■ What the exercise asks: Omit the pictures and output exactly the lines from the start of the entries through the line containing "Публикации (118, 548)".

■ Given records:
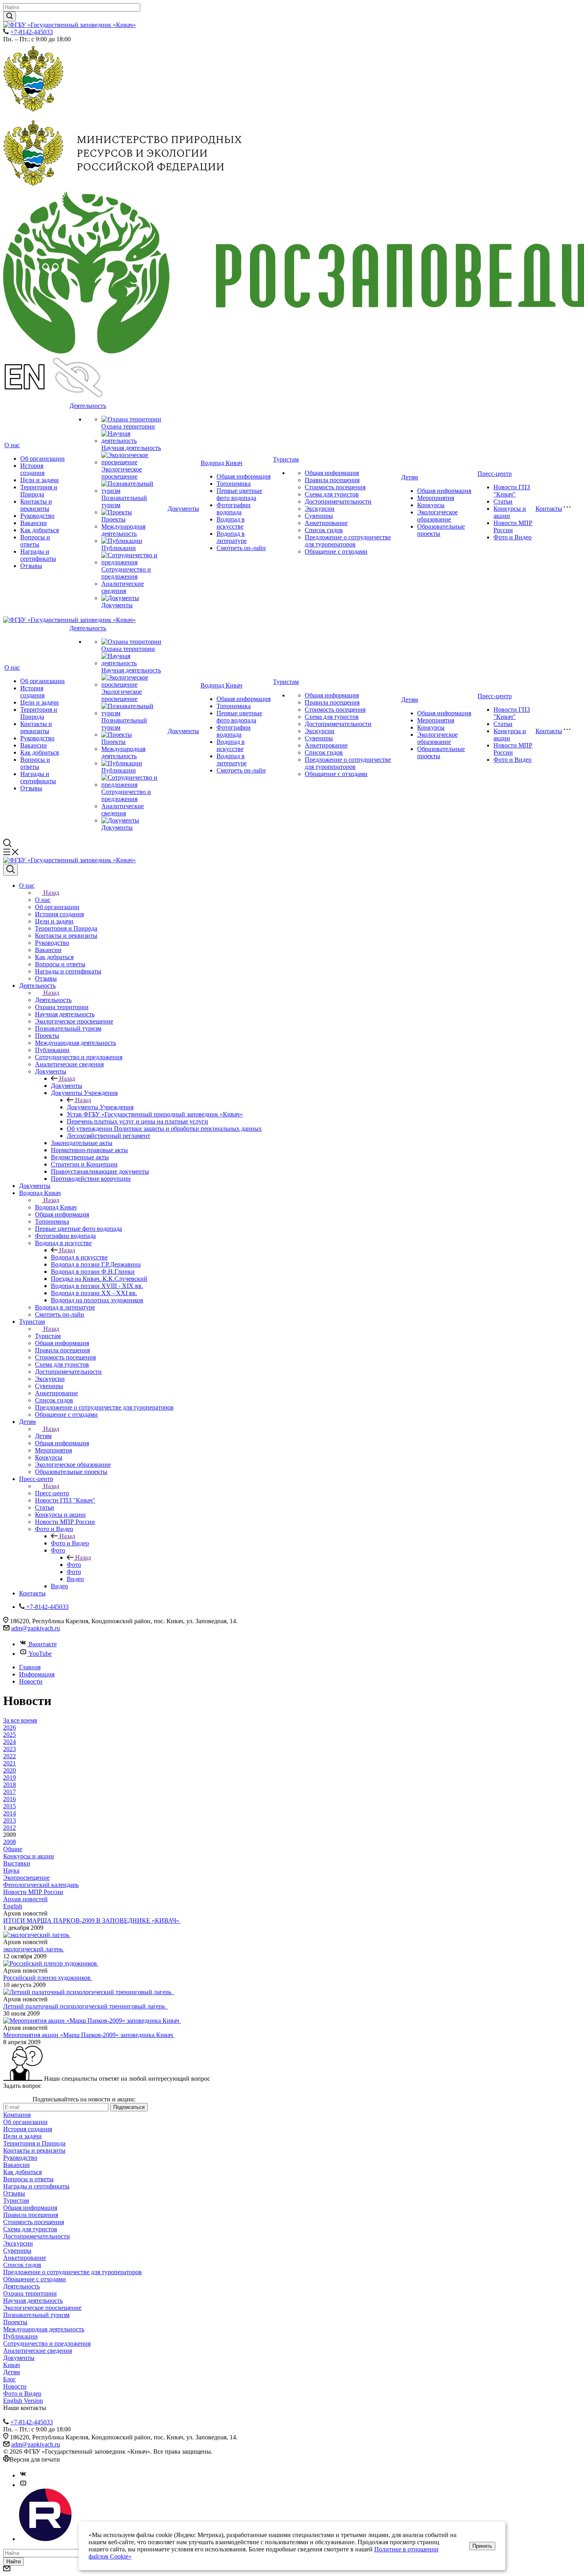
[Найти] (9, 16)
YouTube (40, 1653)
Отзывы (31, 565)
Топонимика (234, 483)
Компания (17, 2114)
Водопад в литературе (232, 537)
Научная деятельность (131, 447)
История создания (32, 469)
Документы (117, 605)
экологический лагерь (33, 1949)
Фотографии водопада (234, 509)
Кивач (11, 2365)
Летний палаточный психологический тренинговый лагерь (85, 2006)
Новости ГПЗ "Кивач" (511, 491)
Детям (409, 477)
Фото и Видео (512, 537)
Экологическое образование (437, 516)
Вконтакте (43, 1644)
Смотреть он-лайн (241, 548)
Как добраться (39, 530)
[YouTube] (23, 2484)
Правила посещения (332, 480)
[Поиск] (10, 870)
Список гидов (324, 530)
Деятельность (88, 405)
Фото (74, 1564)
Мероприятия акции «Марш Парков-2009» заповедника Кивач (88, 2034)
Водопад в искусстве (231, 523)
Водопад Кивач (221, 463)
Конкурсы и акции (509, 512)
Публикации (118, 548)
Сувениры (319, 515)
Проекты (113, 519)
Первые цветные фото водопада (239, 494)
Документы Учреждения (100, 1107)
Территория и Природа (38, 491)
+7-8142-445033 (31, 32)
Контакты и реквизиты (36, 505)
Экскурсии (320, 508)
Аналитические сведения (122, 587)
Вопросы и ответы (35, 541)
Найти (13, 2561)
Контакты (549, 508)
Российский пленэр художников (47, 1977)
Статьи (502, 501)
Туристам (286, 459)
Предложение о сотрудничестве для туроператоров (348, 541)
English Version (23, 2400)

■ Response to this exercise:
[Найти] (9, 16)
YouTube (40, 1653)
Отзывы (31, 565)
Топонимика (234, 483)
Компания (17, 2114)
Водопад в литературе (232, 537)
Научная деятельность (131, 447)
История создания (32, 469)
Документы (117, 605)
экологический лагерь (33, 1949)
Фотографии водопада (234, 509)
Кивач (11, 2365)
Летний палаточный психологический тренинговый лагерь (85, 2006)
Новости ГПЗ "Кивач" (511, 491)
Детям (409, 477)
Фото и Видео (512, 537)
Экологическое образование (437, 516)
Вконтакте (43, 1644)
Смотреть он-лайн (241, 548)
Как добраться (39, 530)
[YouTube] (23, 2484)
Правила посещения (332, 480)
[Поиск] (10, 870)
Список гидов (324, 530)
Деятельность (88, 405)
Фото (74, 1564)
Мероприятия акции «Марш Парков-2009» заповедника Кивач (88, 2034)
Водопад в искусстве (231, 523)
Водопад Кивач (221, 463)
Конкурсы и акции (509, 512)
Публикации (118, 548)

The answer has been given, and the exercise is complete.